この暮れは「第九」を生で聞くことができた。新潟市民芸術文化会館で開かれた「新潟第九コンサート」に足を運んだ。ベートーベンの交響曲第9番はこの国では師走の風物詩として定着しているが、くだんのコンサートは新型ウイルスの感染拡大で中止が続き、ことしは3年ぶりに開催にこぎ着けた

▼市民合唱団からは久しぶりに歌える喜びが伝わってきた。ただ、全員がマスク姿を余儀なくされた。やりにくさはあっただろう。普段の暮らし同様に、かつての日常を完全に取り戻したとは言いがたかった

▼第九は「歓喜」を歌い上げる。

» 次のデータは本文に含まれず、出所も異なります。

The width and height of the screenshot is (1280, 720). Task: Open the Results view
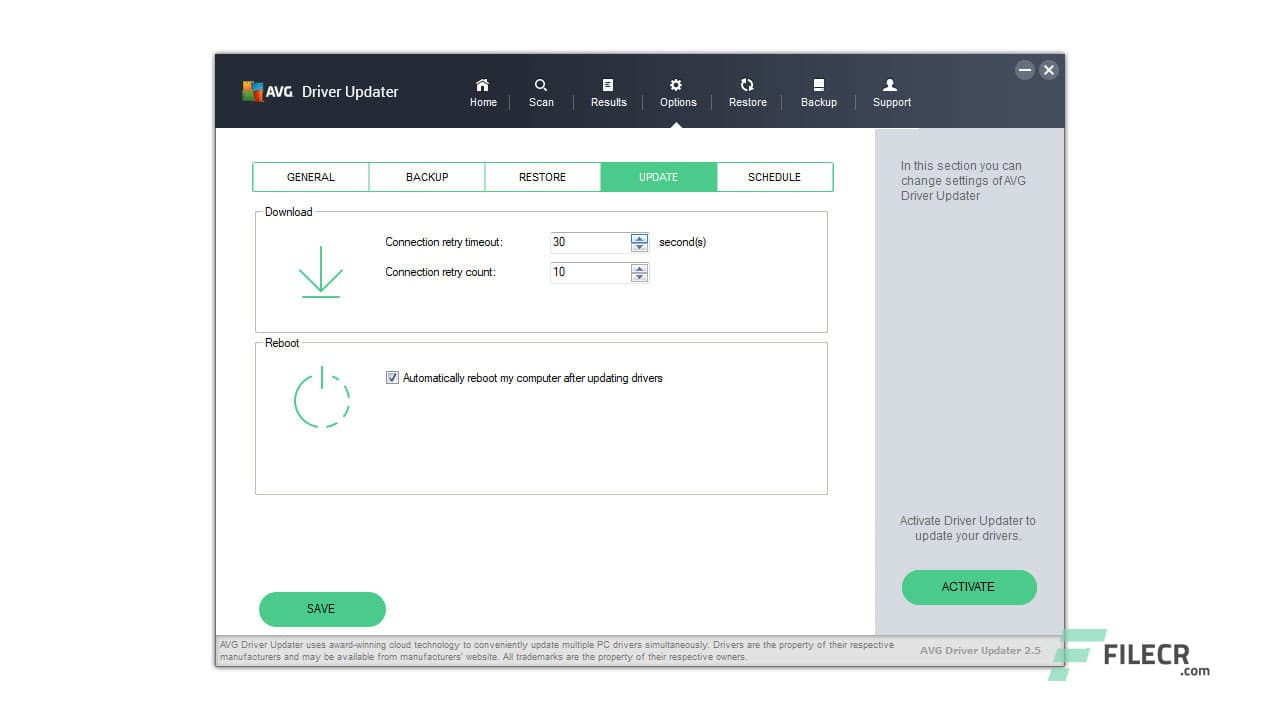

しかし目を世界に転じれば、喜びとは正反対の戦争が影を落とした1年だった。ロシアのウクライナ侵攻による戦火はやむ気配がない。この戦争に端を発した各種の値上がりは、世界各地の人々を直撃した

▼「抱き合えもろびとよ! この口づけを全世界に!」。第九のこの歌詞が掛け値なしに輝いた瞬間があったことを思い出す。東西冷戦の象徴だったベルリンの壁が崩壊した、1989年の暮れのことだ

▼ベルリンで開かれた記念コンサートには、各国の演奏家が集まった。歌詞の「歓喜」を「自由」に置き換え、冷戦の終結と自由を手にした喜びが歌われた。新たな時代の幕開けを高らかに告げ、喜びの感情がほとばしった

▼ウクライナでの戦争が終わったら、今度は「歓喜」を「平和」に換えて歌うことはできないか。残念ながらことしはその機会が訪れることはなかった。願わくば、来年こそ。